Проходили дни и недели, но я абсолютно ничего не сознавала, во мне не было никаких чувств, и мой мозг был не способен смириться с чудовищностью того, что я совершила. Я просто сидела в кресле и смотрела на тщательно ухоженный сад клиники – вероятно, тогда было лето. Через три месяца после поступления в клинику я уже стала узнавать доктора Макклура, своего психиатра. Начиная с того момента началось мое болезненное и переменчивое выздоровление, на которое потребовалось много времени. Прежде чем я наконец-то выписалась, прошло восемнадцать месяцев. Но меня не покидали ночные кошмары – пока я не встретила Джонатана.

Только официант неправильно произнес его фамилию: не Браун, а Краун. И хотя Нанетт называла мужа «Джон», его имя должно было звучать как Джо – ласковое сокращение имени Джонатан – а я всегда была для Джонатана Дженни Рен, и ничего больше – не мисс Дженнифер Харленд, которая стала причиной гибели его жены и ребенка.

Я лежала в спальне и смотрела в потолок, в комнате никого не было, только снизу доносился звук голосов. Как это сказала Нанетт? «Как жаль, что сегодня его здесь нет. Вы с ним нашли бы общий язык». Я вспомнила, как страстно мы целовались, а потом вспомнила его искаженное лицо и брошенные мне слова: «Грязная, лживая сука! Убийца!» Боль внутри меня стала почти невыносимой. Я медленно потянулась к своей сумочке, достала таблетки и механически проглотила одну, вторую, третью, четвертую… до тех пор, пока пузырек не опустел и рука безжизненно не опустилась на постель.

Глава 15

Меня нашел Фил. Он насильно влил мне в горло соленую воду, заставив меня вырвать.

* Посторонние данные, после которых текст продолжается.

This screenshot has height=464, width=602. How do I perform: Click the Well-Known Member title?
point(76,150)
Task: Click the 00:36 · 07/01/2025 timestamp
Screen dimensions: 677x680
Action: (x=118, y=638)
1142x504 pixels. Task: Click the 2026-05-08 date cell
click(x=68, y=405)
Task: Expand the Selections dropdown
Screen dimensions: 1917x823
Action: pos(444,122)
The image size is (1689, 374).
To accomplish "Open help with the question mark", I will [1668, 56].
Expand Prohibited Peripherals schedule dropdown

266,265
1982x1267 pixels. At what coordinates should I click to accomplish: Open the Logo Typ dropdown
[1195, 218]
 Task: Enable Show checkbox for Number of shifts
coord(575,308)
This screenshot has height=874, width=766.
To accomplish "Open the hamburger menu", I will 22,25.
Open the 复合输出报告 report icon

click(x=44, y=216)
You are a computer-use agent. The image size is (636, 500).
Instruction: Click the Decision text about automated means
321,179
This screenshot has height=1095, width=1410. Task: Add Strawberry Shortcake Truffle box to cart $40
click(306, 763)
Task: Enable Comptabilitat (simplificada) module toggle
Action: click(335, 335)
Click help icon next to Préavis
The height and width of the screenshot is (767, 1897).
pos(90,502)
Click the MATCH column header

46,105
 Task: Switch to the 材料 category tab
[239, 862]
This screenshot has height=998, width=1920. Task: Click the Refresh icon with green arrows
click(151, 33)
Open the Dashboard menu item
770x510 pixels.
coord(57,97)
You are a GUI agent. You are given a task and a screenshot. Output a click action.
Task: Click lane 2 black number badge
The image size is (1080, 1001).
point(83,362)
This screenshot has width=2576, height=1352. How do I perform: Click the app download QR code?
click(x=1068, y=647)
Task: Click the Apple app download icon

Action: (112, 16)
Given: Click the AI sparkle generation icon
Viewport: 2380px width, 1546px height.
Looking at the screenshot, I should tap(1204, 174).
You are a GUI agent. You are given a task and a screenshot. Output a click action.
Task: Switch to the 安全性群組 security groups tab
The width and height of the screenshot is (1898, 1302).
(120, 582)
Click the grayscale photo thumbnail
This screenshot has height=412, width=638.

– Ты идиотка! Самая настоящая идиотка! Спрятав лицо в полотенце, я в оцепенении вытирала рот, стараясь хоть немного сосредоточиться.

– Ты хочешь сказать, что сделала это из-за Крауна? Неужели я для тебя ничего не значу? Или тетя Гарриет? Неужели недостаточно того, что мы перенесли, хочешь сделать все еще хуже?

Когда Фил нес меня обратно в спальню, укладывал в постель и укрывал простыней, мне вдруг показалось, что у него в глазах стоят слезы.

– Господи, Дженнифер… обещай мне, что ты никогда ничего подобного больше не сделаешь. Обещай!

– Обещаю, – тупо повторила я.

– Выходи за меня замуж, Дженнифер. – Он обнял меня за плечи и с мольбой заглянул в глаза. – Прошу тебя.

– Не имеет смысла, Фил, – покачала я головой. – Я люблю его.

– Но все кончено, Дженнифер.

– Я знаю. Но это не мешает мне любить его, я не смогу полюбить кого-то другого. – Я накрыла рукой его руку. – Это ты – тот друг, который посоветовал Джонатану поехать в северную Португалию в поисках тишины и спокойствия?

– Да. – Он склонил голову и мучительно вздохнул. – Прости меня, Дженнифер.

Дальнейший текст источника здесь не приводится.